This is, for lack of a better description, my version of the Open a Command Window Here Windows XP PowerToy. I’ve played around with doing this from the context menu, but I eventually decided I’m not fond of that approach. Since I have the toolbar visible in Finder, however, it’s pretty easy to put a script up there and pretend it’s a real toolbar button.
To use it, save it as an application somewhere you can find it, and call it “Term Here”. Find it with the Finder, copy and paste iTerm’s icon onto it, and drag it up into your Finder toolbar (like how you would drag it into the dock).
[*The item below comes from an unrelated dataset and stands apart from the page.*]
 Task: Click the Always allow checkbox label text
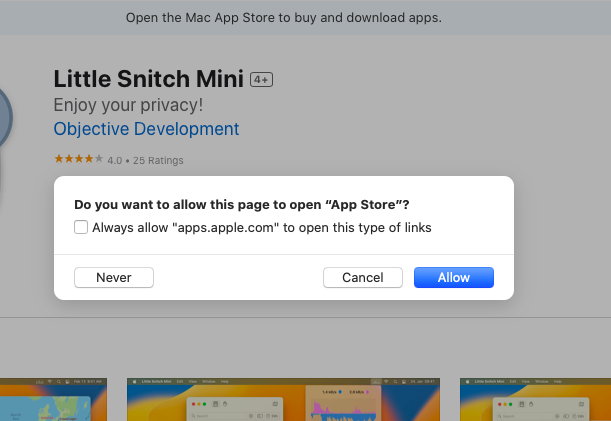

My version of this will use the path of the selected item in the front finder
window if it is a folder (and is the only thing selected). Otherwise, it will
use the path of the Finder window itself. If you want to skip the selection
business altogether, just replace the call to selectedFolder() before the
last (iTerm) stanza to currentFolder(). It then launches iTerm if needed,
create’s a new (empty) window if needed, opens a new tab in that window
pushd‘s to the directory, and lists its contents for you.
Here’s the script:
on currentFolder()
tell application "Finder"
try
return POSIX path of (front window's folder as text)
on error
return null
end try
end tell
end currentFolder
on selectedFolder()
try
tell application "Finder"
get the selection
set theItem to result's first item as alias
end tell
set theInfo to info for theItem
if theInfo's folder then
return POSIX path of theItem
end if
end try
return currentFolder()
end selectedFolder
set targetPath to selectedFolder()
tell application "iTerm"
activate
try
set term to the front terminal
on error
set term to (make new terminal)
end try
tell term
launch session "default session"
tell current session
write text "pushd '" & targetPath & "'"
write text "ls"
end tell
end tell
end tell
{: lang=applescript }
Feedback, improvements, etc. welcome. Unless you think it should
automatically detect whether iTerm or Terminal is your default terminal
program, in which case your feedback is only welcome if you can explain a way
to detect this from AppleScript that doesn’t double the length of the script.
I just don’t care enough about this issue to figure out how to do it.